Ford-Fulkerson Algorithm

The Ford-Fulkerson algorithm builds upon the general strategy presented last time.

	1.  for each edge (u,v) ∈ G.E
	2.     (u,v).f = 0
	3.  while there exists a path p from s to t in the residual network Gf
	4.     cf(p) = min{ cf(u,v) : (u,v) is in p}
	5.     for each edge (u,v) in p
	6.        if (u,v) ∈ E
	7.           (u,v).f = (u,v).f + cf(p)
	8.        else
	9.           (v,u).f = (v,u).f - cf(p)

This algorithm runs efficiently as long as the value of the maximal flow |f ^*| is reasonably small or if poor augmenting paths are avoided.

Edmonds-Karp Algorithm

An extension that improves upon the basic Ford-Fulkerson method is the Edmonds-Karp algorithm. This algorithm finds the augmenting path using BFS with all edges in the residual network being given a weight of 1. Thus BFS finds a shortest path (in terms of number of edges) to use as the augmenting path. With this modification, it can be shown that Edmonds-Karp runs in O(VE²).

Example

Consider the following flow network

Note that clearly |f ^*| ≤ 24 (the smaller of the capacities leaving the source or entering the sink).

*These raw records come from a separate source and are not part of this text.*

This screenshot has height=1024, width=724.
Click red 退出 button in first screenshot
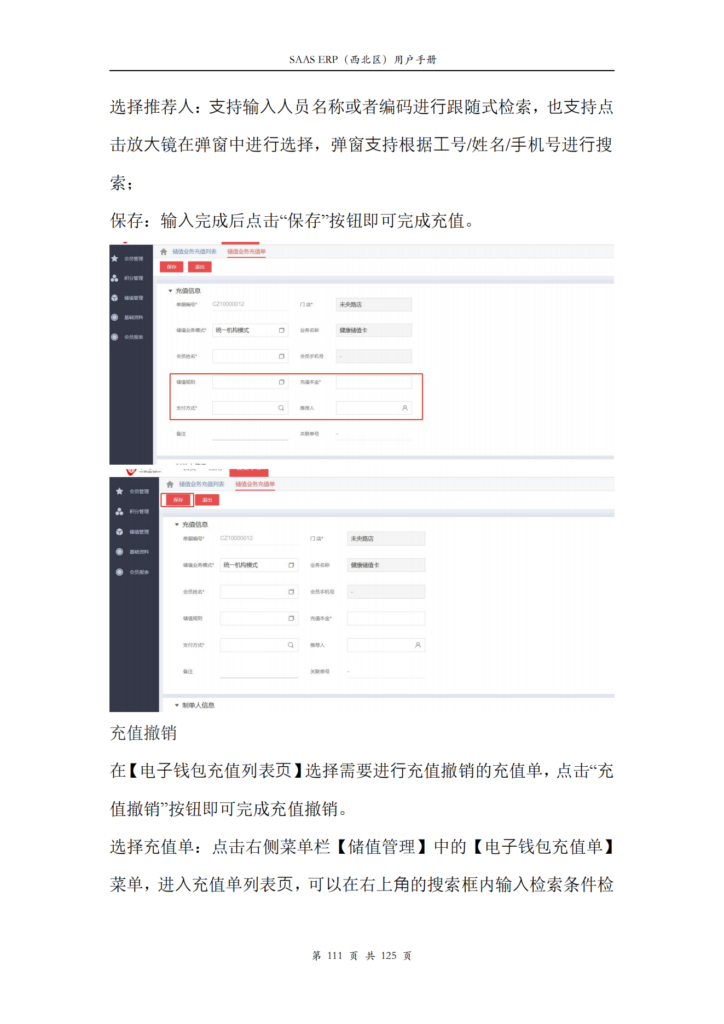coord(200,266)
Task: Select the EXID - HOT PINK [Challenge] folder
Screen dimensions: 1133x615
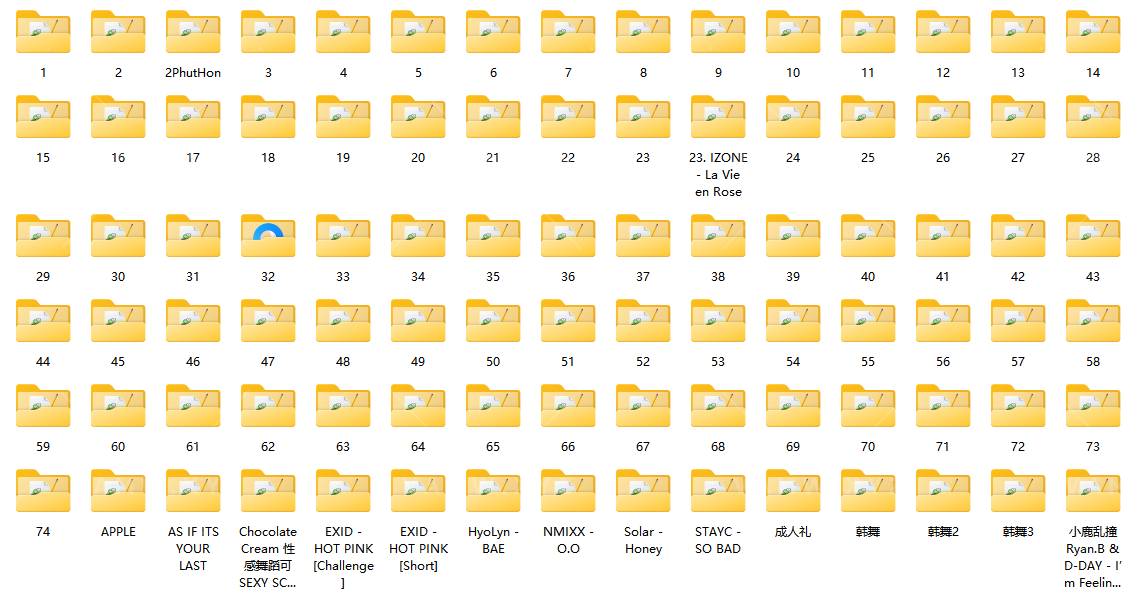Action: (343, 492)
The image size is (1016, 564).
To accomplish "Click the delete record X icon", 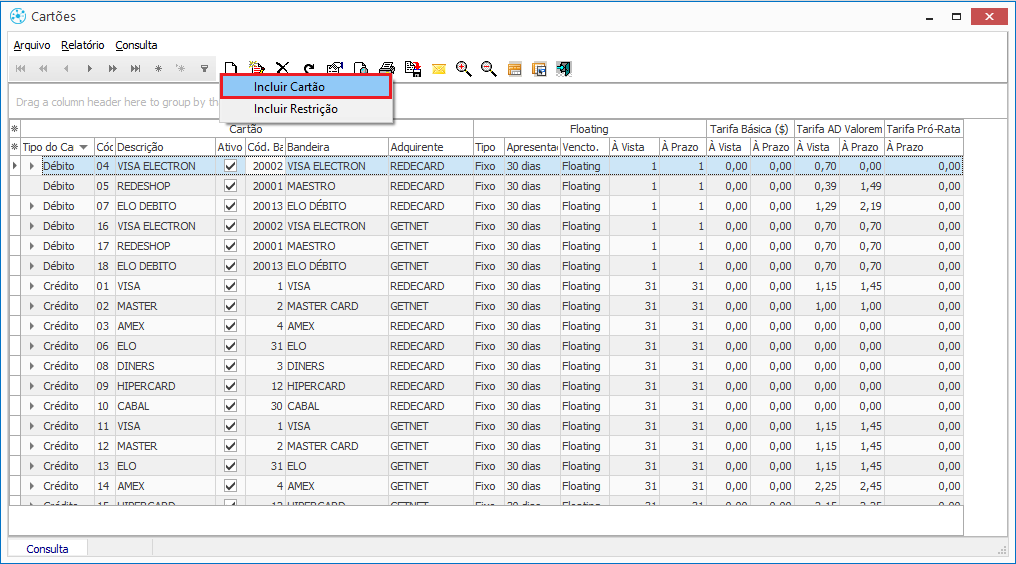I will [282, 69].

Iteration 1: Choose the augmenting path p₁ = < s, 1, 3, t > which has c_f(p₁) = 12 (due to c(1,3)) giving the residual network

Iteration 2: Choose the augmenting path p₂ = < s, 2, 4, t > which has c_f(p₂) = 4 (due to c(4,t)) giving the residual network

Iteration 3: Choose the augmenting path p₃ = < s, 2, 4, 3, t > which has c_f(p₃) = 7 (due to c(4,3)) giving the residual network

At this point there are no other augmenting paths (since vertex 3 is the only vertex with additional capacity to the sink but has no flow in from other vertices). Hence the final flow network with a min-cut shown is

with maximal flow |f ^*| = 19 + 4 = 23 (or 12 + 11 = 23).